Nervous City expects more trouble for Premier Foods

Analysts are growing increasingly edgy about the prospects for Premier Foods, with the company now almost certain to breach its agreements with lenders.

Investment firm Exane BNP Paribas (EBP) has described Premier’s third-quarter performance as “shocking” and the collapse in profit forecasts as “eye watering”.

Shares have tumbled from about 30p six months ago to below 4p this month. Jeff Stent of EBP has now advised investors to aim for a target price of 1p.
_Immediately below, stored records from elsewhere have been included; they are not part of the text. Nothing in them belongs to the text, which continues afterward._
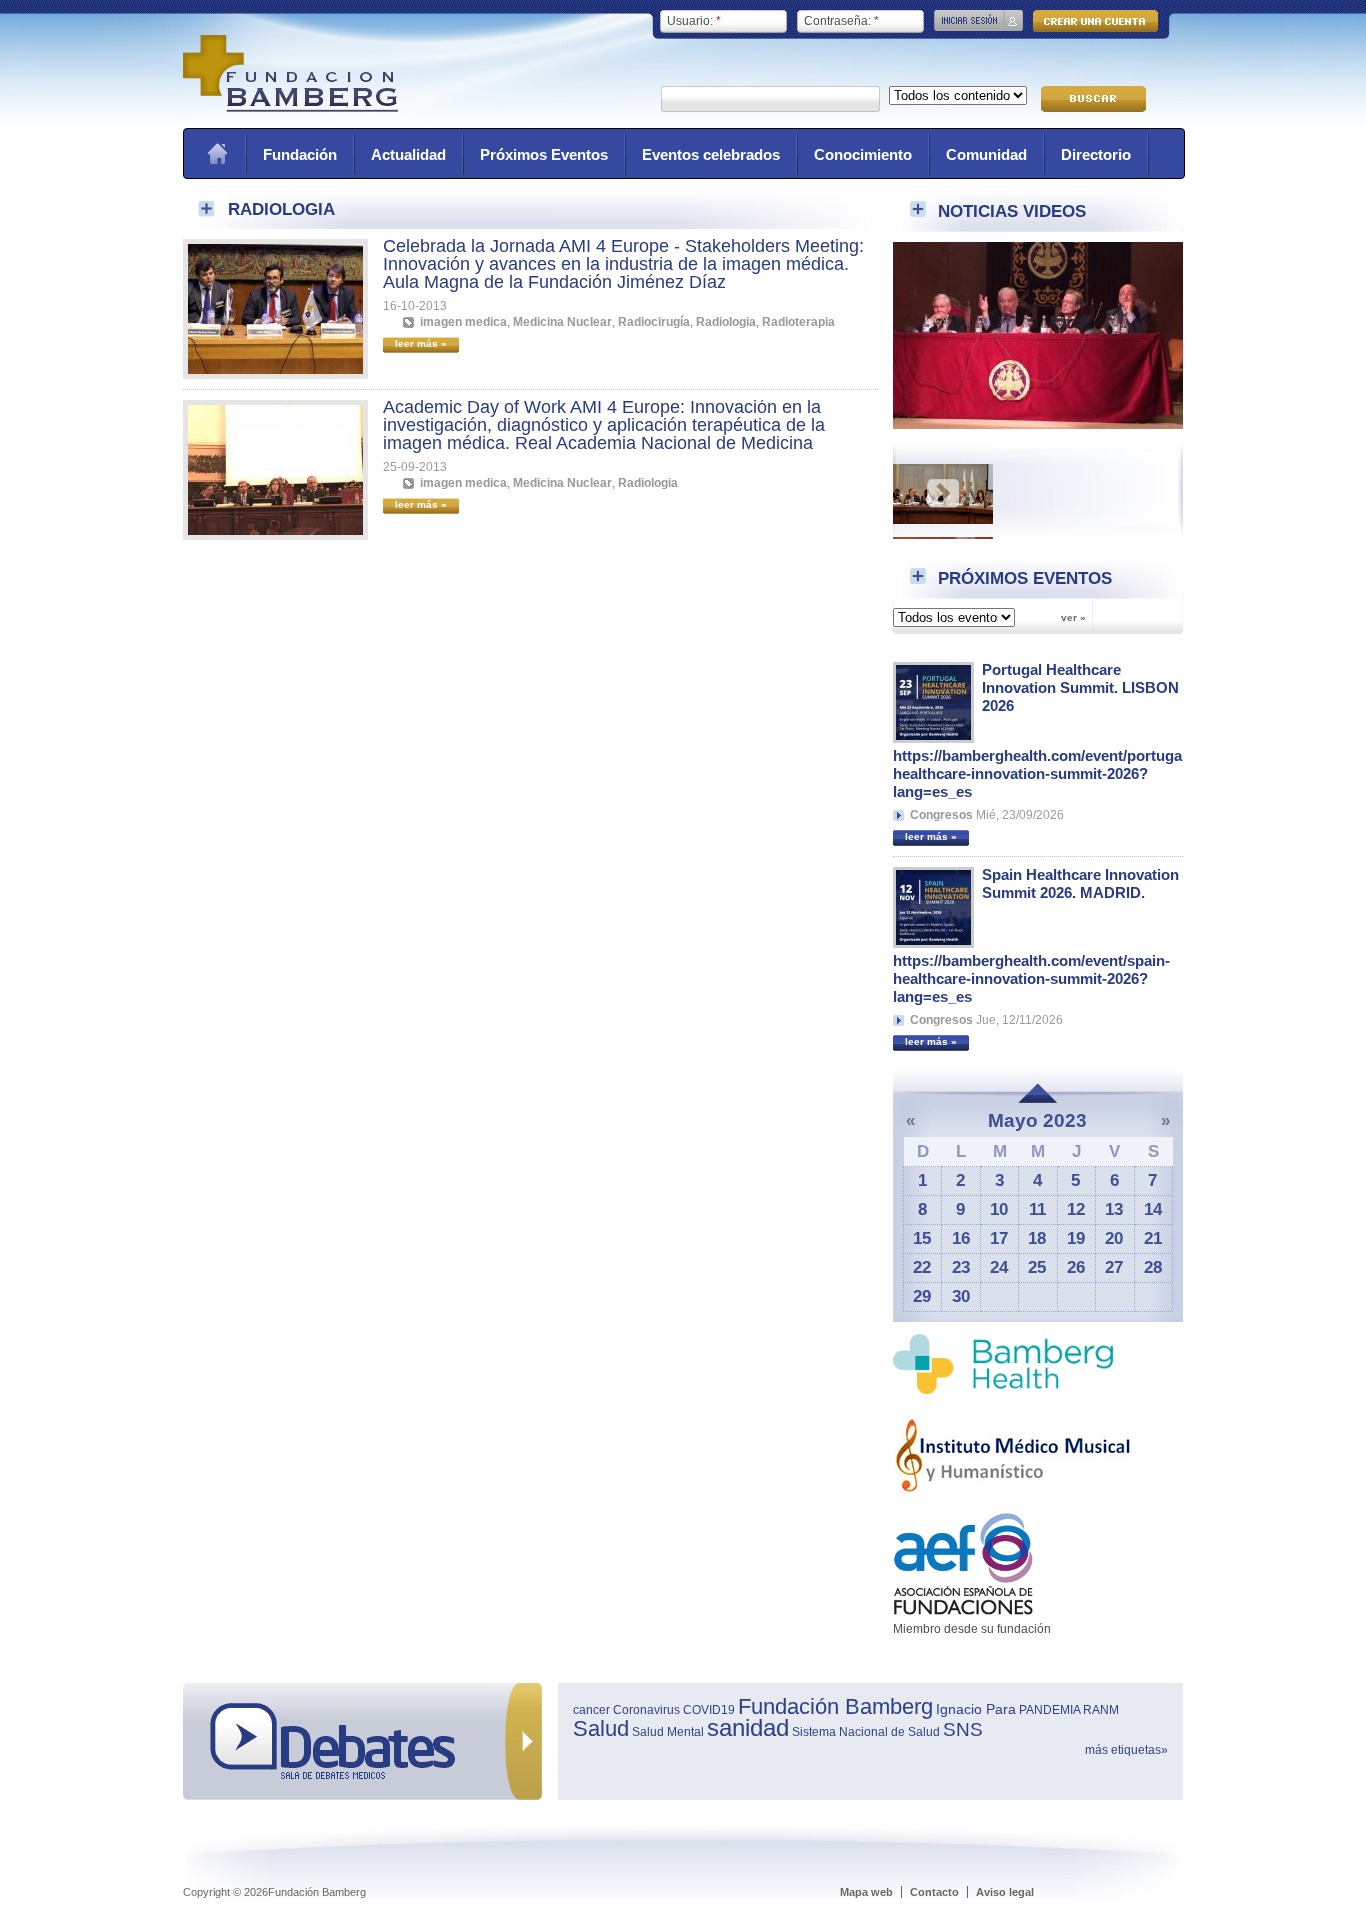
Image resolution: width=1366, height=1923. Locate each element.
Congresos (941, 815)
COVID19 (709, 1710)
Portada (217, 153)
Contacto (934, 1892)
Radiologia (726, 322)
Although many analysts now regard a sell-off of Premier businesses as inevitable, with Brookes Avana cited as the prime candidate, experts warn that these will not necessarily deliver value for shareholders or reverse the fortunes of the troubled firm.

One analyst told FoodManufacture.co.uk: “Premier has a covenant requirement with its lending banks to achieve EBITDA [earnings before interest, taxes, depreciation, and amortisation ] 2.7 times greater than its interest charges at the end of the year, which it’s very unlikely to meet.

Breach covenants

“The fact that they could breach covenants is very worrying and is one of the reasons the share price has fallen so greatly. There are really only two ways from here to increase shareholder value. “They have clean net debt, which is still over £1bn, and a pension deficit of £535M. If you combine those two liabilities, by themselves they’re 6.5 times the forecast EBITDA. That implies that the company’s entire enterprise value is accounted for by debt, leaving nothing for the shareholders.”

Stent at EBP said it was unlikely that Premier could trade its way out of trouble. “We struggle to see how the new ceo Michael Clarke can make additional investment behind the brands,” he said. Even if money was made available, Premier’s inherent volume rate is “at best modest”.

The most likely scenario was that banks would agree to reset covenants in December, he said. “All involved hope for the best,” and equity will continue to “limp along for some time to come”.

Even if sale prices were higher than expected, “any such disposals are unlikely to give Premier an equity escape route", he said.

The analyst, who asked FoodManufacture.co.uk not to disclose his name, said: “Brookes Avana is the obvious candidate and would be relatively straightforward as there would be relatively few dis-synergies from selling the business. It achieves £200M sales but we think it will lose £20M, so finding a buyer won’t necessarily be easy.”

Profit warning

Premier’s recent profit warning has highlighted the scale of the problems facing Mike Clarke, whose first major challenge will be negotiating an agreement with the banks at the end of the year.

His options also include a rights issue or debt-for-equity swap, but Stent warned these may be ineffective in solving balance sheet problems or restoring shareholder value.

Clarke said he would be focusing on eight key brands – Ambrosia, Bisto, Batchelor’s, Hovis, Loyd Grossman, Mr Kipling, Oxo and Sharwood’s.

But the unnamed analyst said this strategy had its risks.“I think the two main reasons for the warning were they hadn’t really regained the momentum following the delisting with Tesco in the first half. And secondly, the money spent on promotions just hasn’t delivered the uplift in sales because consumers have increasingly been opting for own-labels instead of brands,” he said.

“The problem is that the strength of those eight key brands with UK consumers has been overestimated by Premier. The fall-out with Tesco earlier this year really highlighted that – the fact is they delisted 25% of Premier’s brands, including three of those so-called power brands.”